Data extracts:
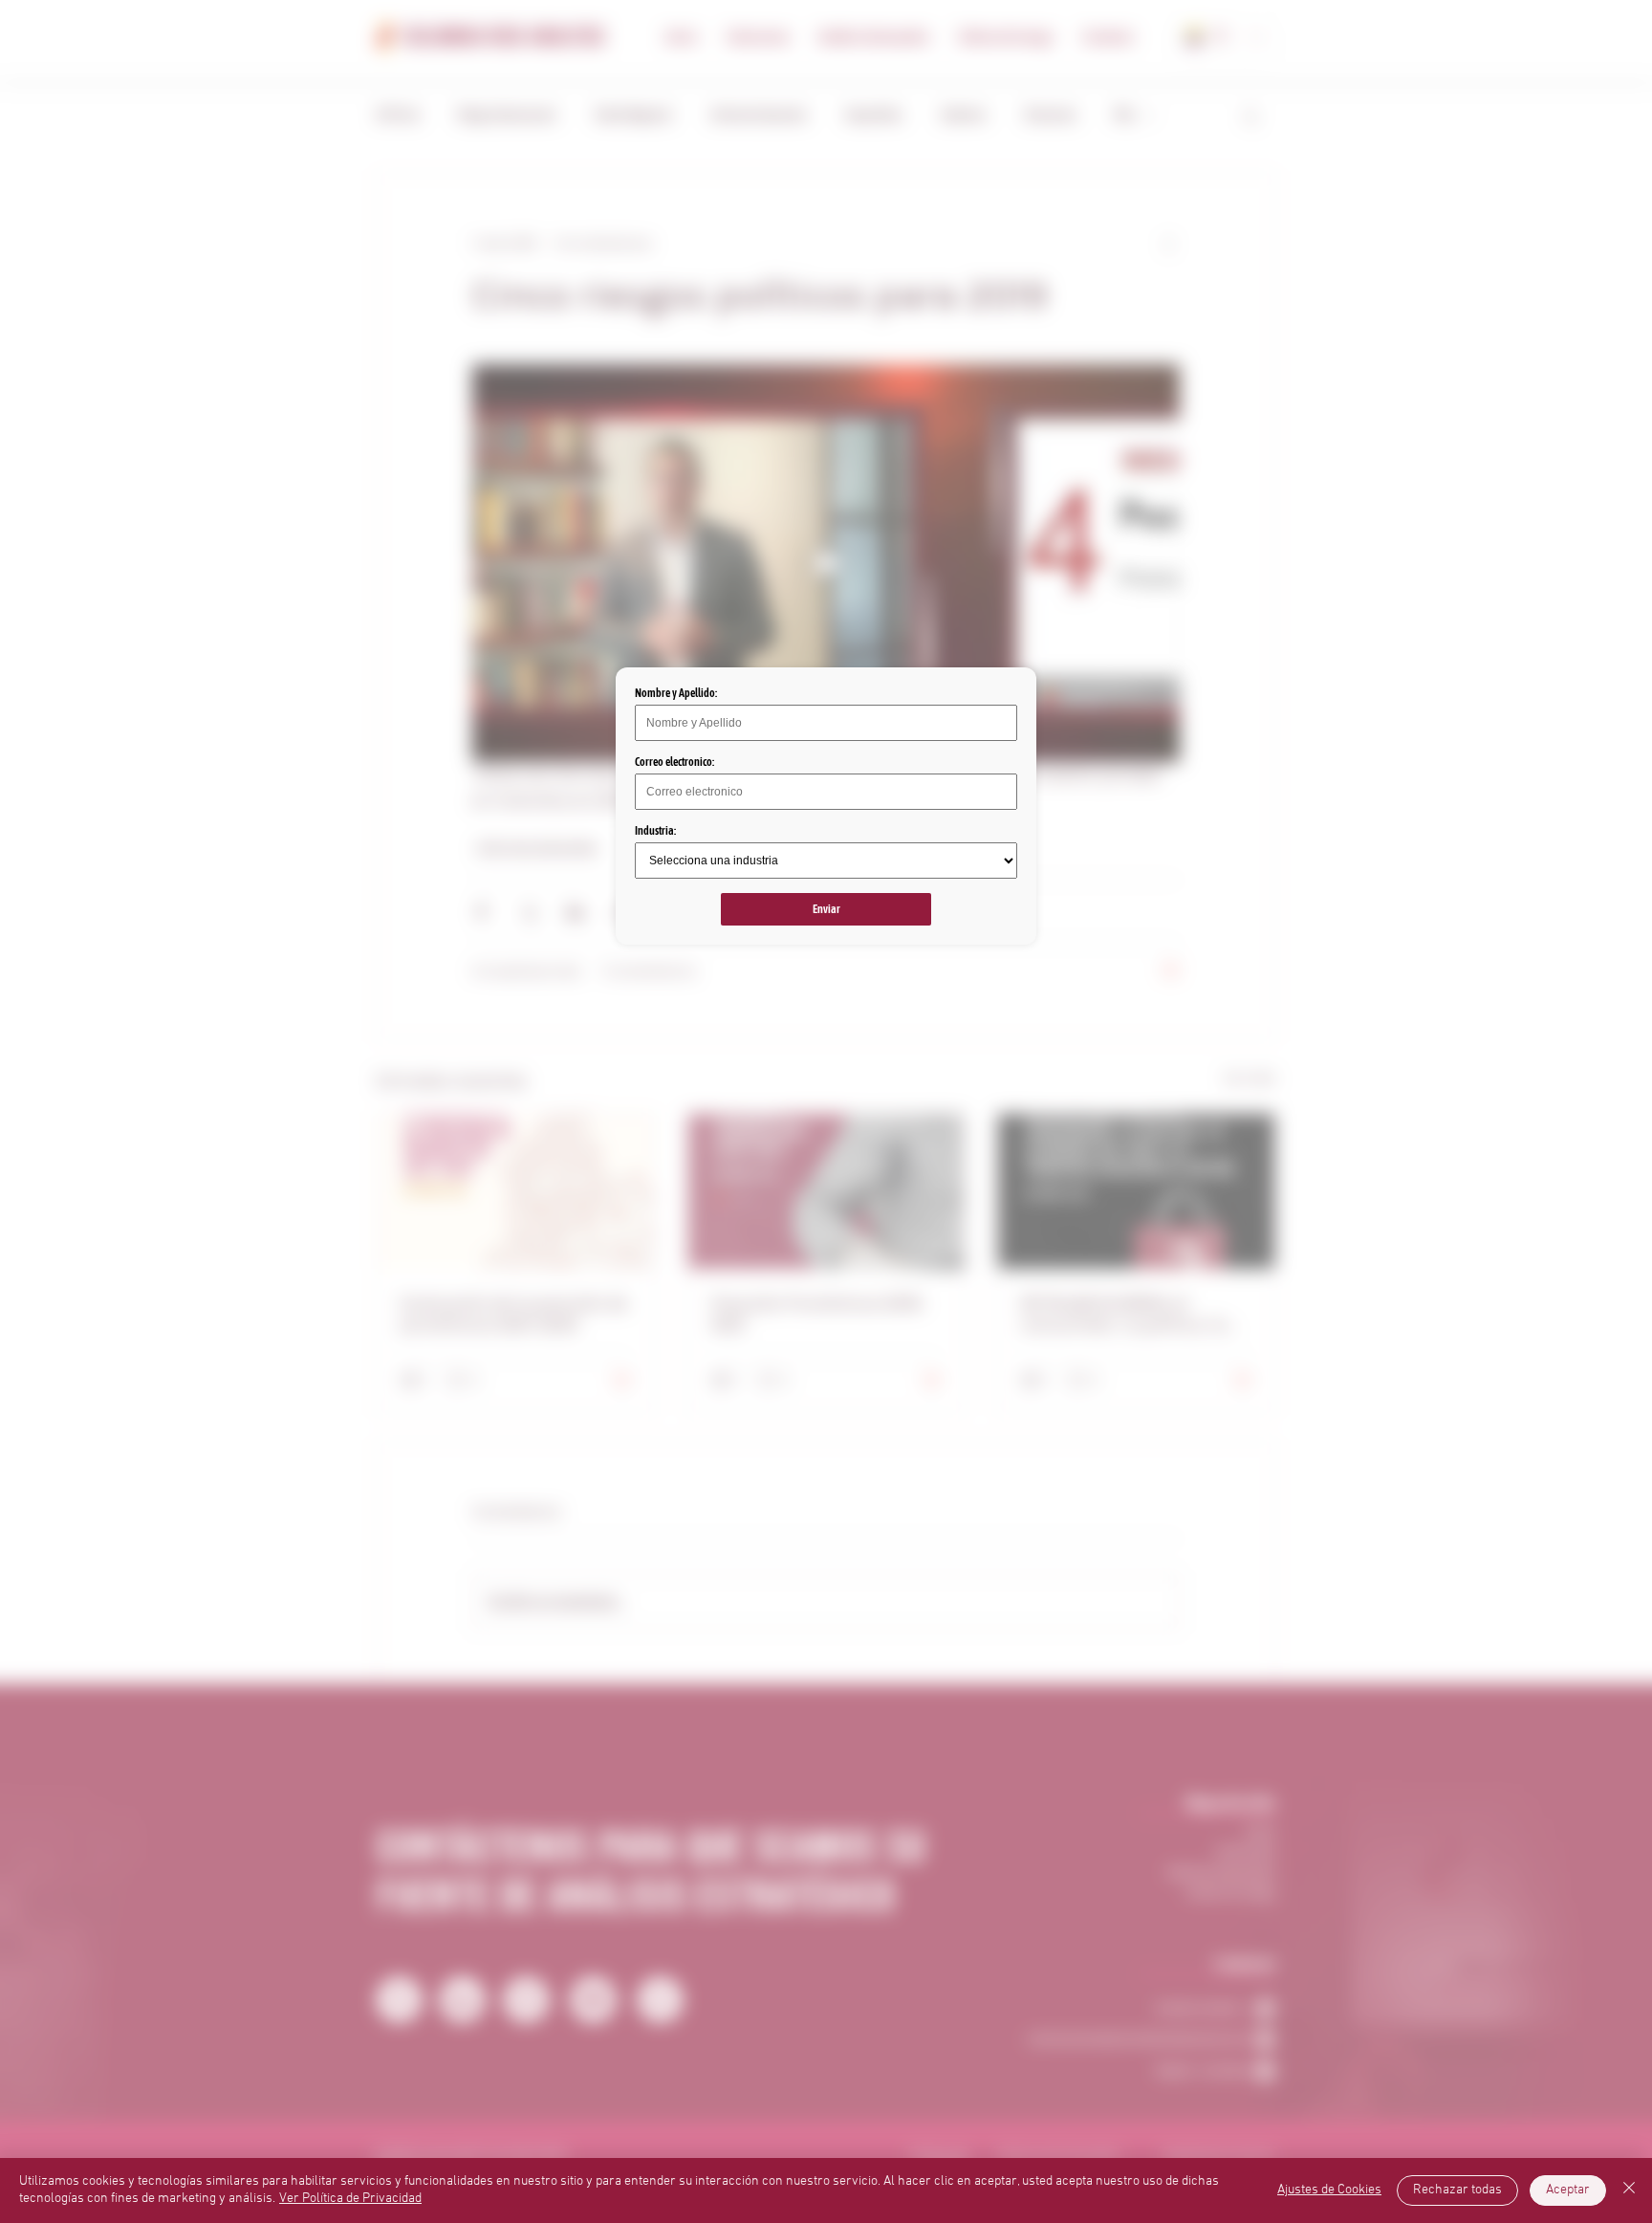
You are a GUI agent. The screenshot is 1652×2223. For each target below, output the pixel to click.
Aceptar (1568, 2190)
--
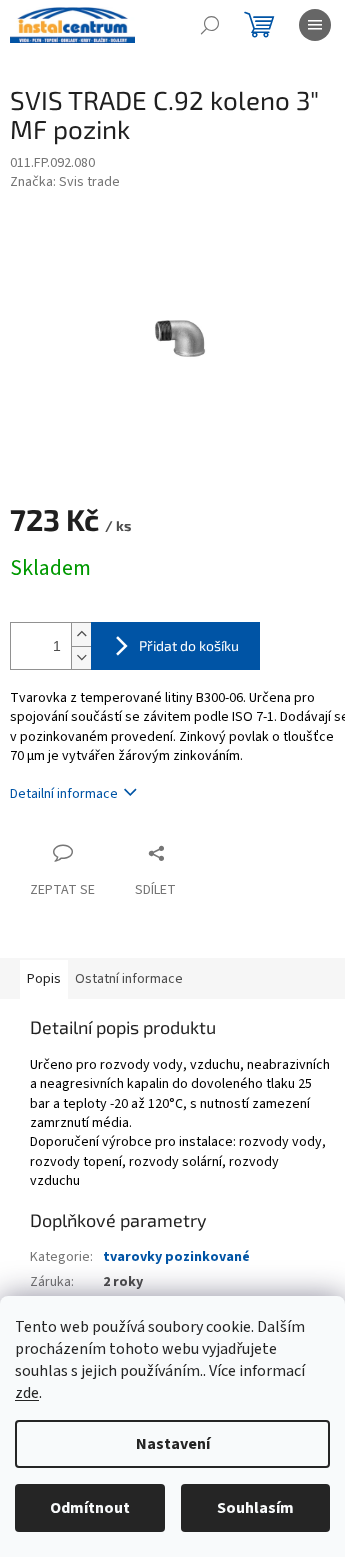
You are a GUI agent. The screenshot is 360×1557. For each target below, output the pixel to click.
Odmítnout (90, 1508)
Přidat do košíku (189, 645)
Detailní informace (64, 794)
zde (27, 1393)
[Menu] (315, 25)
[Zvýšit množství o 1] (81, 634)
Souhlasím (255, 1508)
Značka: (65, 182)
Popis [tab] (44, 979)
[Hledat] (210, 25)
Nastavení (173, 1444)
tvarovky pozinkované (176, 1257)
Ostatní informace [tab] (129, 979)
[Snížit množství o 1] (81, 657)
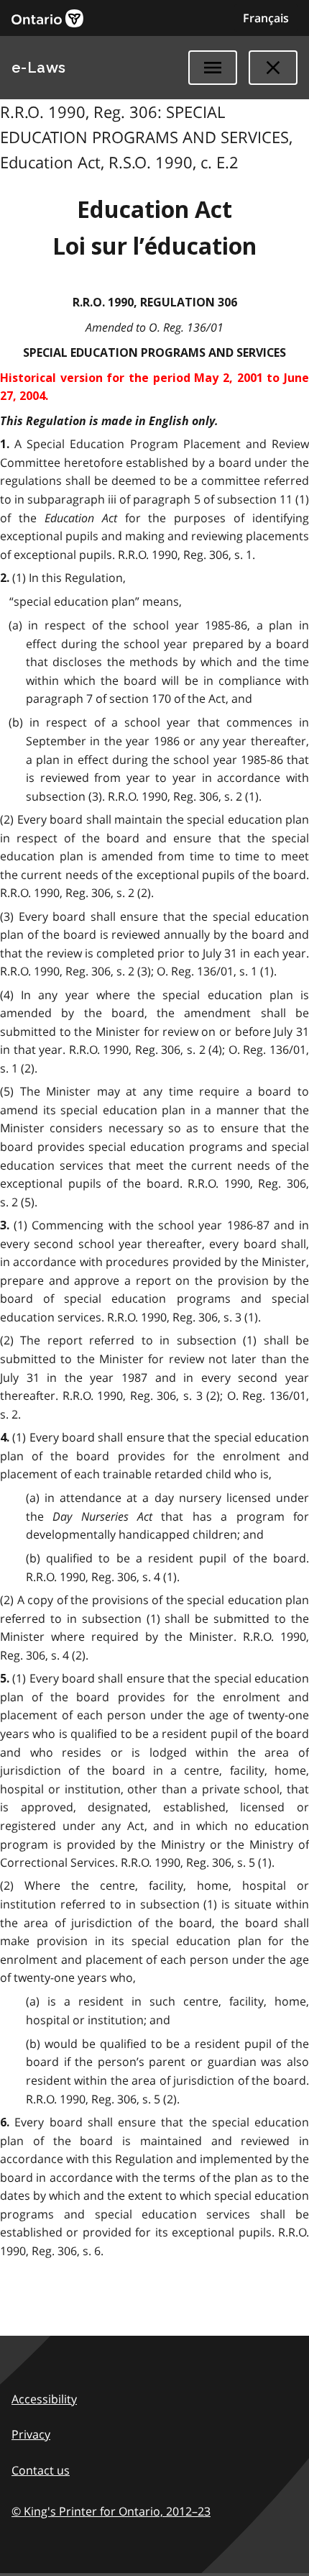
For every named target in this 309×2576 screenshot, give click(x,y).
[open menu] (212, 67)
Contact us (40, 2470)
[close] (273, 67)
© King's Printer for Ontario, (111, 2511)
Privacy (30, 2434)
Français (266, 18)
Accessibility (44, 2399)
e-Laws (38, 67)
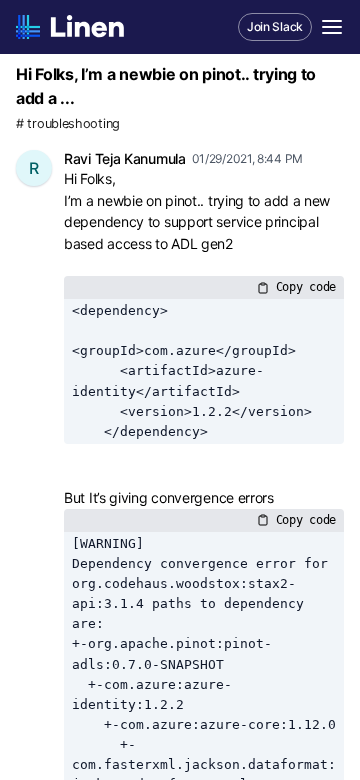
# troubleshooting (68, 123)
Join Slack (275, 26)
...
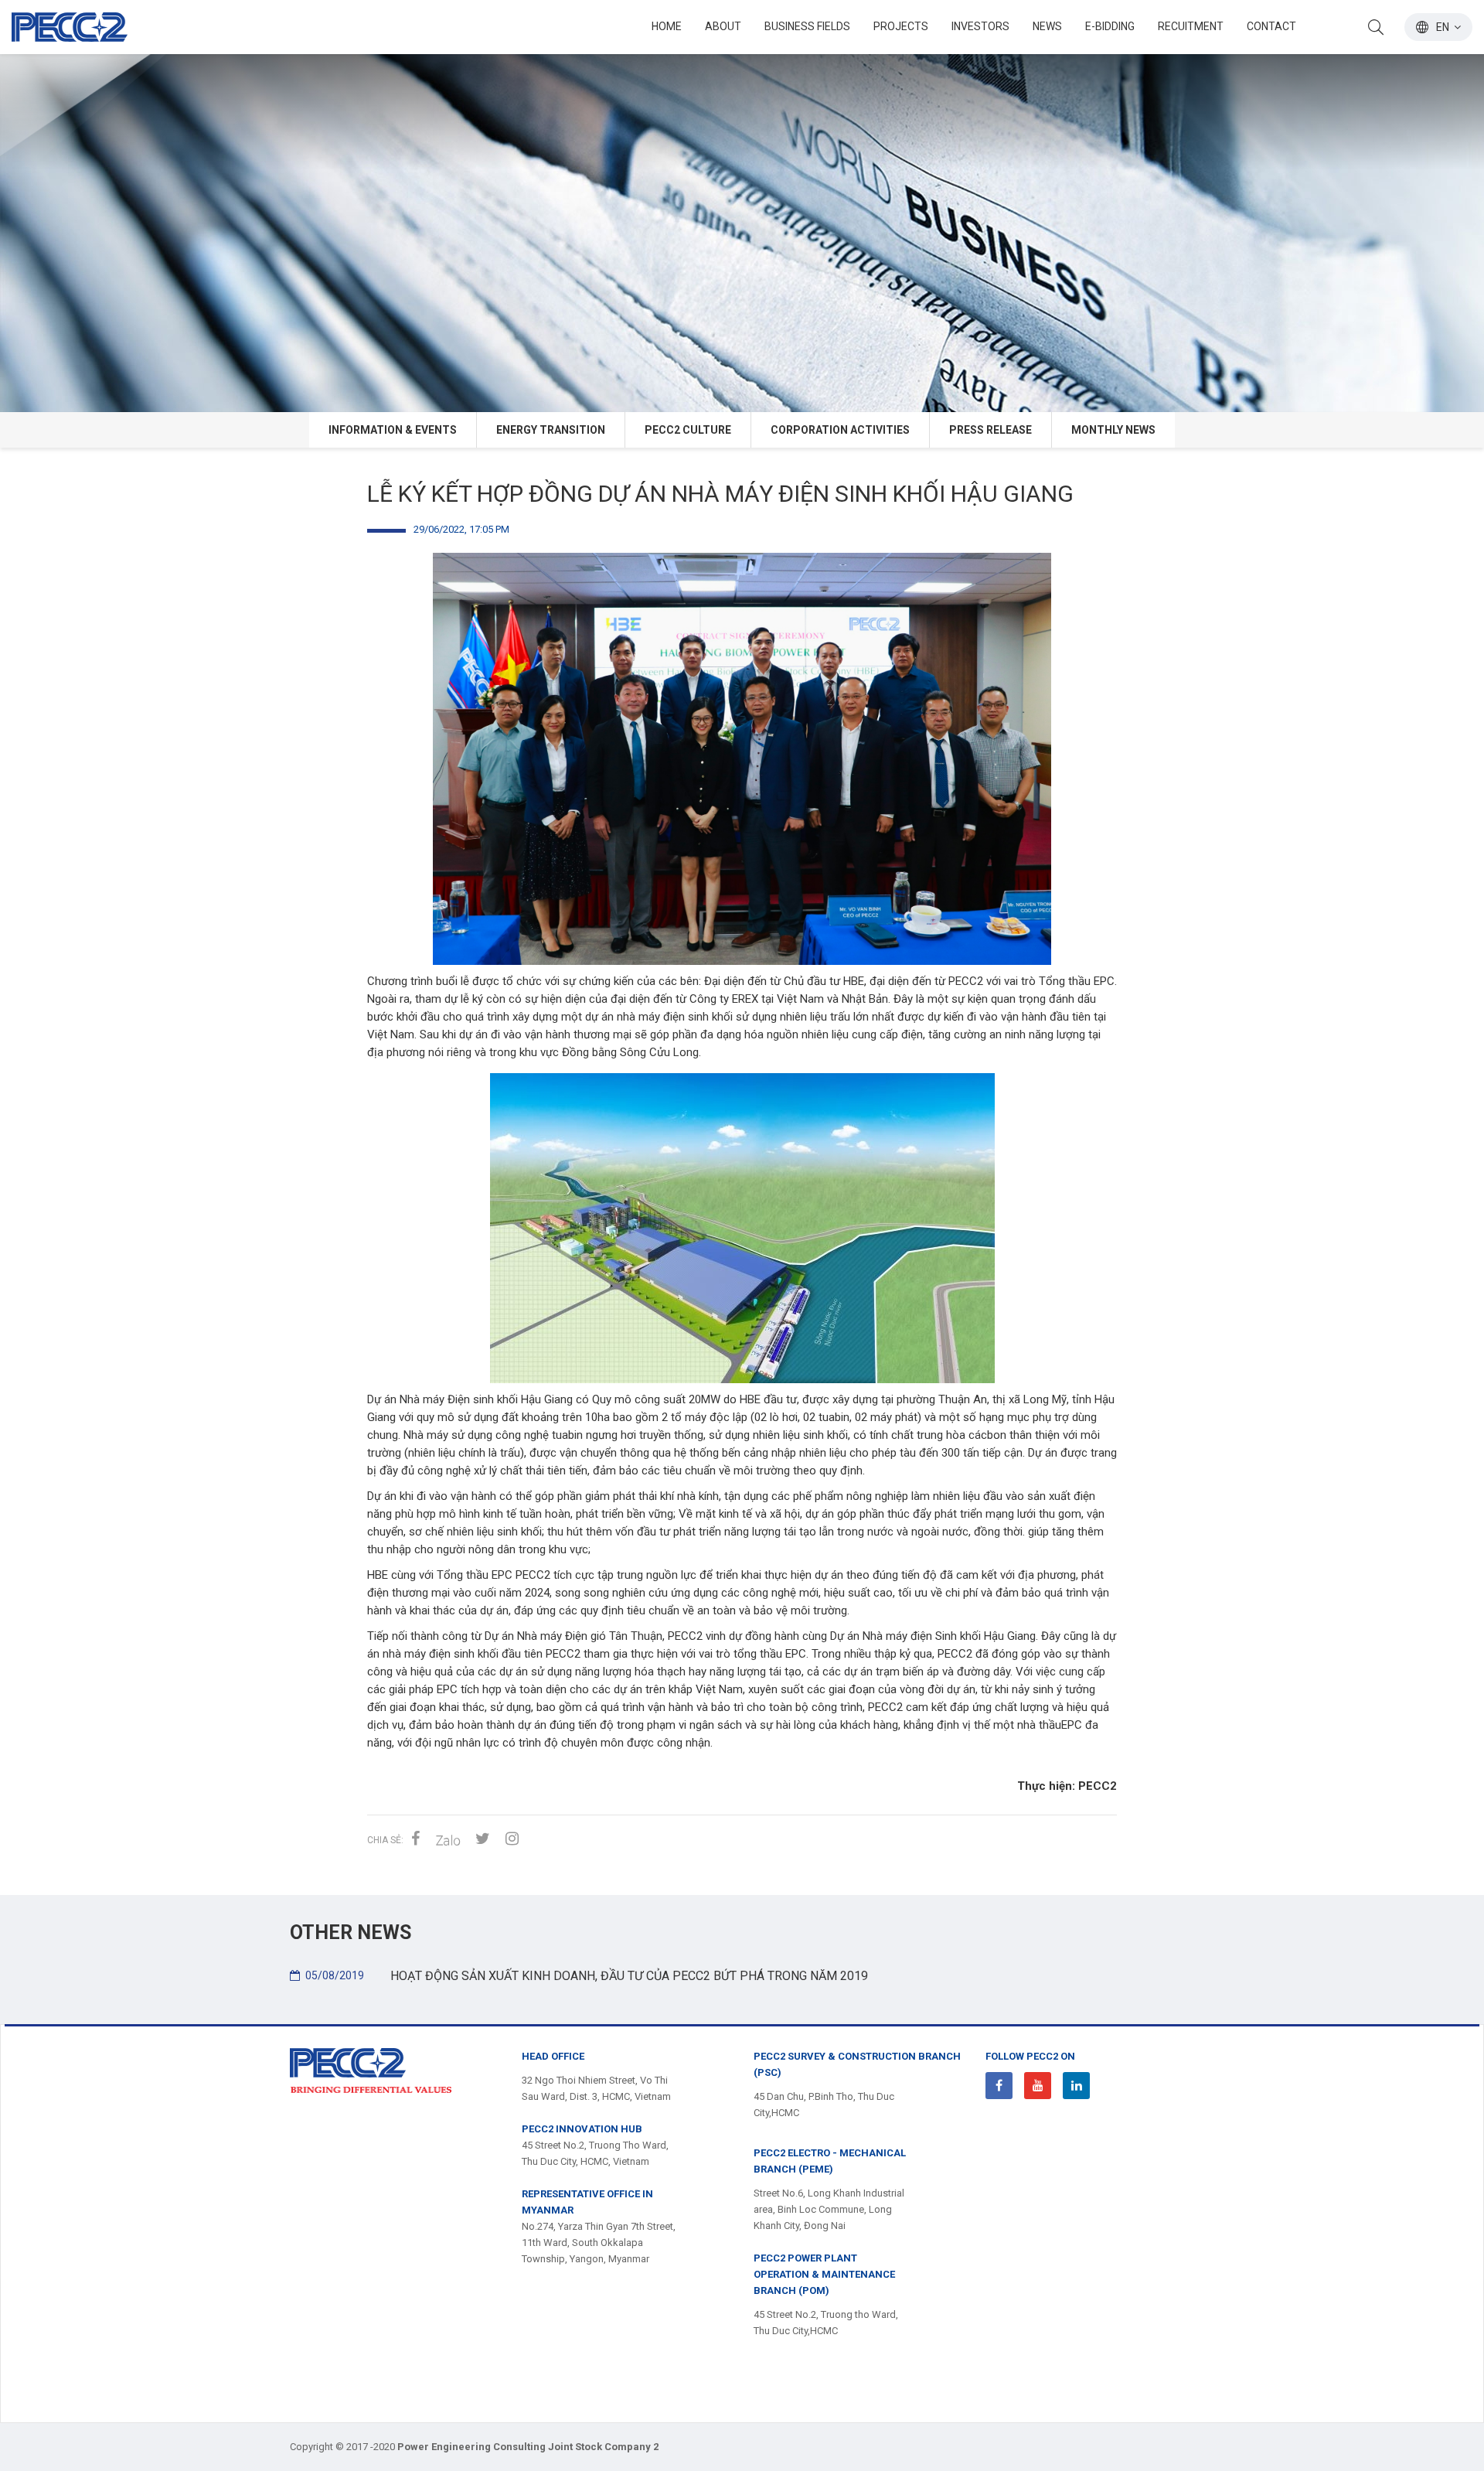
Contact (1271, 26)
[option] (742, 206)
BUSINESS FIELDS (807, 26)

Work task:
Restate word for word only the lines above from the line containing "You are a GUI agent. The screenshot is 1652×2223." to the line containing "Aceptar (1568, 2190)", both of them included.

Response area:
You are a GUI agent. The screenshot is 1652×2223. For each target below, output the pixel to click.
Aceptar (1568, 2190)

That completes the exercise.